- [YOUR GOAL]
In your reply, write out the records exactly, each line intact.

- [DATA FOR PROCESSING]

■ ■ ■ ■

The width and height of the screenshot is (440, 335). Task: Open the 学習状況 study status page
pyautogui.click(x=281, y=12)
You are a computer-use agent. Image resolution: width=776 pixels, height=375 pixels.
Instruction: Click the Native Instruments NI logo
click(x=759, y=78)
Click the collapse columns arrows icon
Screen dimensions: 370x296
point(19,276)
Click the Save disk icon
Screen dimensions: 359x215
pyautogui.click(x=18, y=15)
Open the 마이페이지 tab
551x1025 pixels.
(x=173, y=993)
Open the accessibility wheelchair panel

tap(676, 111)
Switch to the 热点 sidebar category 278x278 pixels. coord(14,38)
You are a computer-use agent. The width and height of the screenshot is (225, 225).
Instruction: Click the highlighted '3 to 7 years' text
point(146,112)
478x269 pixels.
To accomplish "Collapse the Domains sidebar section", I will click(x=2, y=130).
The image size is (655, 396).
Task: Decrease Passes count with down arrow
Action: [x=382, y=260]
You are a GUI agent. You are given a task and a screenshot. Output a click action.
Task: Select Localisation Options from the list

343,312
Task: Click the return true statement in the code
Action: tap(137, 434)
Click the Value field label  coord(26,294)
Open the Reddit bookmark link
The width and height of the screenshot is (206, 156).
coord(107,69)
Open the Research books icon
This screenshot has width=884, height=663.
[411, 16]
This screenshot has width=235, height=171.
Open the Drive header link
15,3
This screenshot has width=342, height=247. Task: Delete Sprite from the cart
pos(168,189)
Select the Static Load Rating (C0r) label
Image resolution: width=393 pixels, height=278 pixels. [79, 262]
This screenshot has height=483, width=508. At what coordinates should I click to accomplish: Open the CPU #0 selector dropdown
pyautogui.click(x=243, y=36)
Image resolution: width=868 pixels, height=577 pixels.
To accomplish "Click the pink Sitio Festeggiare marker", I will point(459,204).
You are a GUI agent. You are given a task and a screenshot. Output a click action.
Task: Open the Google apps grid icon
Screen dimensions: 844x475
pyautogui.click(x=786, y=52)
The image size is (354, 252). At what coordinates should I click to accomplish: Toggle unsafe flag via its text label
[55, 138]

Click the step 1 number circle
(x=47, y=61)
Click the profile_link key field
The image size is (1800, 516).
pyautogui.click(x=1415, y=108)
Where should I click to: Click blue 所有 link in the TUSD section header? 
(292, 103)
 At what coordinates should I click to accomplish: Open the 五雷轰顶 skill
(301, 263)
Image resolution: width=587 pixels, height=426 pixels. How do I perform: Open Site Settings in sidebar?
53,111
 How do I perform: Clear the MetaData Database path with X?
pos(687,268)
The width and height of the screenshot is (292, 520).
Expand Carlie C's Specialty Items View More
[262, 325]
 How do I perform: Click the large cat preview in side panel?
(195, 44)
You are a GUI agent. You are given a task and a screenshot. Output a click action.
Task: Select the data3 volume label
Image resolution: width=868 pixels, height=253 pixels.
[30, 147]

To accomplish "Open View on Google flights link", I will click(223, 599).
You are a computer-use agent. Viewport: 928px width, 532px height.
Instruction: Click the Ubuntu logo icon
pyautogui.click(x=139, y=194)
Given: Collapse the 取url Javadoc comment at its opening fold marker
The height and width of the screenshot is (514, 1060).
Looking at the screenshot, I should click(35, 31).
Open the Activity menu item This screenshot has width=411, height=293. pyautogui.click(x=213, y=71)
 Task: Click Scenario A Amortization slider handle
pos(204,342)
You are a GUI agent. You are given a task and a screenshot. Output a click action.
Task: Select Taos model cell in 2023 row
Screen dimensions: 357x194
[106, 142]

■ ■ ■ ■

- [ANSWER TO THE EXERCISE]
The width and height of the screenshot is (440, 335). Task: Open the 学習状況 study status page
pyautogui.click(x=281, y=12)
You are a computer-use agent. Image resolution: width=776 pixels, height=375 pixels.
Instruction: Click the Native Instruments NI logo
click(x=759, y=78)
Click the collapse columns arrows icon
Screen dimensions: 370x296
point(19,276)
Click the Save disk icon
Screen dimensions: 359x215
pyautogui.click(x=18, y=15)
Open the 마이페이지 tab
551x1025 pixels.
(x=173, y=993)
Open the accessibility wheelchair panel

tap(676, 111)
Switch to the 热点 sidebar category 278x278 pixels. coord(14,38)
You are a computer-use agent. The width and height of the screenshot is (225, 225).
Instruction: Click the highlighted '3 to 7 years' text
point(146,112)
478x269 pixels.
To accomplish "Collapse the Domains sidebar section", I will click(x=2, y=130).
The image size is (655, 396).
Task: Decrease Passes count with down arrow
Action: [x=382, y=260]
You are a GUI agent. You are given a task and a screenshot. Output a click action.
Task: Select Localisation Options from the list

343,312
Task: Click the return true statement in the code
Action: tap(137, 434)
Click the Value field label  coord(26,294)
Open the Reddit bookmark link
The width and height of the screenshot is (206, 156).
coord(107,69)
Open the Research books icon
This screenshot has width=884, height=663.
[411, 16]
This screenshot has width=235, height=171.
Open the Drive header link
15,3
This screenshot has width=342, height=247. Task: Delete Sprite from the cart
pos(168,189)
Select the Static Load Rating (C0r) label
Image resolution: width=393 pixels, height=278 pixels. [79, 262]
This screenshot has height=483, width=508. At what coordinates should I click to accomplish: Open the CPU #0 selector dropdown
pyautogui.click(x=243, y=36)
Image resolution: width=868 pixels, height=577 pixels.
To accomplish "Click the pink Sitio Festeggiare marker", I will point(459,204).
You are a GUI agent. You are given a task and a screenshot. Output a click action.
Task: Open the Google apps grid icon
Screen dimensions: 844x475
pyautogui.click(x=786, y=52)
The image size is (354, 252). At what coordinates should I click to accomplish: Toggle unsafe flag via its text label
[55, 138]

Click the step 1 number circle
(x=47, y=61)
Click the profile_link key field
The image size is (1800, 516).
pyautogui.click(x=1415, y=108)
Where should I click to: Click blue 所有 link in the TUSD section header? 
(292, 103)
 At what coordinates should I click to accomplish: Open the 五雷轰顶 skill
(301, 263)
Image resolution: width=587 pixels, height=426 pixels. How do I perform: Open Site Settings in sidebar?
53,111
 How do I perform: Clear the MetaData Database path with X?
pos(687,268)
The width and height of the screenshot is (292, 520).
Expand Carlie C's Specialty Items View More
[262, 325]
 How do I perform: Click the large cat preview in side panel?
(195, 44)
You are a GUI agent. You are given a task and a screenshot. Output a click action.
Task: Select the data3 volume label
Image resolution: width=868 pixels, height=253 pixels.
[30, 147]

To accomplish "Open View on Google flights link", I will click(223, 599).
You are a computer-use agent. Viewport: 928px width, 532px height.
Instruction: Click the Ubuntu logo icon
pyautogui.click(x=139, y=194)
Given: Collapse the 取url Javadoc comment at its opening fold marker
The height and width of the screenshot is (514, 1060).
Looking at the screenshot, I should click(35, 31).
Open the Activity menu item This screenshot has width=411, height=293. pyautogui.click(x=213, y=71)
 Task: Click Scenario A Amortization slider handle
pos(204,342)
You are a GUI agent. You are given a task and a screenshot. Output a click action.
Task: Select Taos model cell in 2023 row
Screen dimensions: 357x194
[106, 142]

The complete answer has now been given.